Task details: Start at the line below containing "[Equipo dominicano de" and stop at the line containing "[Reinas del Caribe". Repeat every line of that stretch exactly, and nothing outside it.

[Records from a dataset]
--- START ---

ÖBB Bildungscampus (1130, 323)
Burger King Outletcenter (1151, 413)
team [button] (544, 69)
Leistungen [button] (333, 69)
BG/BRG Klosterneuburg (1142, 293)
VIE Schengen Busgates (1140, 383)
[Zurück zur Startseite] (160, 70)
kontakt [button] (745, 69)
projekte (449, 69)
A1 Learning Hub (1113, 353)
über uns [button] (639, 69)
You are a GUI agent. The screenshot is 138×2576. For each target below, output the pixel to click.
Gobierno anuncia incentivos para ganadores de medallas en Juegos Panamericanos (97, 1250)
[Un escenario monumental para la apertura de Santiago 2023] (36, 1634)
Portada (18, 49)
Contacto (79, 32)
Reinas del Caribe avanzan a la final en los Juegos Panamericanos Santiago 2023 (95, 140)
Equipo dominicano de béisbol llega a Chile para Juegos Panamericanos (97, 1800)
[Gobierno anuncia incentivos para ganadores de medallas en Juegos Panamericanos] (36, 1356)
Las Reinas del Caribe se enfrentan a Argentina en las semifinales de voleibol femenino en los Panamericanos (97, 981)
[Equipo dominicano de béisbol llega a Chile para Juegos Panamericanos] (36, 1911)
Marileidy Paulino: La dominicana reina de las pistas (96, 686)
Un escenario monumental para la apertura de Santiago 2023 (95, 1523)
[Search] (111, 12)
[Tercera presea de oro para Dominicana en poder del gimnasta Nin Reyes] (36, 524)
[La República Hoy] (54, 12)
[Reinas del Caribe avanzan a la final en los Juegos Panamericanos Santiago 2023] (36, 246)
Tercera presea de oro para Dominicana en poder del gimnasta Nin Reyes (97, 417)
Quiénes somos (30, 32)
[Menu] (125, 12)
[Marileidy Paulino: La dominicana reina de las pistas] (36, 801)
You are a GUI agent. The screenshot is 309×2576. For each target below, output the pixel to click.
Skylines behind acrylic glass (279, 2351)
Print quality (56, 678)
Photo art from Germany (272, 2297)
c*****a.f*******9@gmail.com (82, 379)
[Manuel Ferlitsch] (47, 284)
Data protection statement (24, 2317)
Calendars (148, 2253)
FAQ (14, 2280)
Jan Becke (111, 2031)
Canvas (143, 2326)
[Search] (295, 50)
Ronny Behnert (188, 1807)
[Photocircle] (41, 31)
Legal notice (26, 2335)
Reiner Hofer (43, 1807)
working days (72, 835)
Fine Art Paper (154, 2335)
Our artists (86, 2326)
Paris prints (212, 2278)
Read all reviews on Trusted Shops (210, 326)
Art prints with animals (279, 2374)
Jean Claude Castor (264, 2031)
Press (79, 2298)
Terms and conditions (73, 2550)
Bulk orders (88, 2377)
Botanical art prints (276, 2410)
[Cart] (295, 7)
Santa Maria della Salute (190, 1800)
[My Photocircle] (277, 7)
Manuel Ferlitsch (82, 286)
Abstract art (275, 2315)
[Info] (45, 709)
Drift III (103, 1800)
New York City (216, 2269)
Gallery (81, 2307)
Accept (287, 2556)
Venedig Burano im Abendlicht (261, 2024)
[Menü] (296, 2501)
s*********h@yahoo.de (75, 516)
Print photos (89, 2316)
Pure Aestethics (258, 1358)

--- END ---

Expected answer:
[Equipo dominicano de béisbol llega a Chile para Juegos Panamericanos] (36, 1911)
Marileidy Paulino: La dominicana reina de las pistas (96, 686)
Un escenario monumental para la apertura de Santiago 2023 (95, 1523)
[Search] (111, 12)
[Tercera presea de oro para Dominicana en poder del gimnasta Nin Reyes] (36, 524)
[La República Hoy] (54, 12)
[Reinas del Caribe avanzan a la final en los Juegos Panamericanos Santiago 2023] (36, 246)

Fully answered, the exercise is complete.